My hope is that these resources will help students evaluate deeper themes like justice, human nature, equality etc. instead of the end point being just facts. History has so much relevance to our world, but yet the education system seems to be reducing its value. – Mike Zietsma
To evaluate learning, each unit has first a required activity, such as a research essay, creating posters, or creatively reflecting on the topic through art or poetry, etc. There’s also a project, often which offers several different options to choose from. For example the WWI projects include creating an exhibit or memorial, a battlefield model, board game, researching an local soldier or relative who served in the war, creating a backpack and diary for life as a soldier, creating a video of life on the home front, researching technology of the time, or researching different theatres of war. For both of these, there are detailed grading rubrics to help you mark your child’s assignments.
At the end of the course, there are exam review worksheets and a final exam in the online resource files.
I will mention that this author is Christian, and although during the actual units I have yet to see anything that expressly requires a Christian point of view, there is a section in the introduction that gets students to think about using this viewpoint of history and how it affects interpretations.
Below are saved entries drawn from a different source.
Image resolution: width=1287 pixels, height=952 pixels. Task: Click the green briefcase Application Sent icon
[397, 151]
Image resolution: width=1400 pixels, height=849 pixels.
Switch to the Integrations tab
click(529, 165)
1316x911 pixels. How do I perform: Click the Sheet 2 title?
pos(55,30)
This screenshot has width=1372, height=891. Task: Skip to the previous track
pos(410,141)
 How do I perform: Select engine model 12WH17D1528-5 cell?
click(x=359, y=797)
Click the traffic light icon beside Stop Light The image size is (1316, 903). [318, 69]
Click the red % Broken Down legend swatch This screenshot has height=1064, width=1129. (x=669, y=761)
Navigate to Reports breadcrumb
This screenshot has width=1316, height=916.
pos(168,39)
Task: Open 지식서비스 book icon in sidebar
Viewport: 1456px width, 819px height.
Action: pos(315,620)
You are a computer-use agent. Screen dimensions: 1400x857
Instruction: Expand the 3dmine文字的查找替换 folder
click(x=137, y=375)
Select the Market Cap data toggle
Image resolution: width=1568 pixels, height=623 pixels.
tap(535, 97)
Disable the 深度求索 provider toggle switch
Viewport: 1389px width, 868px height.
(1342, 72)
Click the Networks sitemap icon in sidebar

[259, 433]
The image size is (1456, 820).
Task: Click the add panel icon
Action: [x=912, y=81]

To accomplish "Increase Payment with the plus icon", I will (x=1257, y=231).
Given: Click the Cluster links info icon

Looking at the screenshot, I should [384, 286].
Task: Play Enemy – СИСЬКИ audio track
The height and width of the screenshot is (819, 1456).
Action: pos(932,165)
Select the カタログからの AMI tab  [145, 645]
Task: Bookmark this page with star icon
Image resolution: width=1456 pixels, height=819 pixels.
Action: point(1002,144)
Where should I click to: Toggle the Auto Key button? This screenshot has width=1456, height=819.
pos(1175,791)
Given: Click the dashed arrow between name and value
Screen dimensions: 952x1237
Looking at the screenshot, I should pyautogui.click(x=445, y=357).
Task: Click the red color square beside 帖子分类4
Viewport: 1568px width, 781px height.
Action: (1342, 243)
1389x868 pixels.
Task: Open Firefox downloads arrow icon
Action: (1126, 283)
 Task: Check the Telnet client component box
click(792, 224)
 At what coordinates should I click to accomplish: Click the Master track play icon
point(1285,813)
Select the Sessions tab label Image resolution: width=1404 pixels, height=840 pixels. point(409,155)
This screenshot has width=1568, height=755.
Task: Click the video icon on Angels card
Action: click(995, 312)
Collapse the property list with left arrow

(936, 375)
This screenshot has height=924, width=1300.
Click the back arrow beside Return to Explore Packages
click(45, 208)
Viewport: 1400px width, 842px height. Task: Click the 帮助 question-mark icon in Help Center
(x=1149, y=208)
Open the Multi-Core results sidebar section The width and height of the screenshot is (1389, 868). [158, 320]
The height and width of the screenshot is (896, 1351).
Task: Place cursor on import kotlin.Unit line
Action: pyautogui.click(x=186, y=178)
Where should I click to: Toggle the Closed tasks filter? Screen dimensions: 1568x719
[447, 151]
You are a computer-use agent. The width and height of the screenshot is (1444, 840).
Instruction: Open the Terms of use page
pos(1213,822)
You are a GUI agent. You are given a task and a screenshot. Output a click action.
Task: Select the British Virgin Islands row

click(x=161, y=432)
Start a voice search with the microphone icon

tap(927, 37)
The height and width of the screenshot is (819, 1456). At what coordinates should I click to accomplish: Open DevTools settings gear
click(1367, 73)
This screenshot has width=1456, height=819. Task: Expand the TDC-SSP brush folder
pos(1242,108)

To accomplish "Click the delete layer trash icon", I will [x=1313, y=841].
If this isn’t your point of view, it’s easy enough to skip over. A new additional section in the back of the book asks students to consider “The Course & Truth” where they look at the overlying common themes and truths through each section of study, and then make connections between those and Bible teachings. Again, this part can be skipped over if it doesn’t align with your beliefs.
Please note that this program and online resources cannot be resold or redistributed, however you can buy additional workbooks if you have more than one child.
In addition to the Canadian history course, this teacher has also put together a high school level Civics course that follows a similar format of workbook and digital resources. It covers the ideas of Purposeful, Informed, and Active Citizenship as Canadians. This course is much more intentional at presenting a Christian point of view.
The 3 units included challenge students to explore more about our Canadian government, current events, and politics. Embracing the culture of today that includes the ever-increasing use of technology, I was particularly amused by the assignment to create a debate of specific topics through a twitter conversation between party leaders. Very creative!
Again, you have the option of buying a digital copy ($70), a printed workbook with resource CD ($100), and additional workbooks ($55).
Be sure to check out Mike’s other resources in his Creating History Teachers Pay Teachers store.
Disclosure: I was given a copy of these books and online resources in exchange for this review, however it in no way influenced my opinion. It was simply to be able to share first-hand more about this program with you.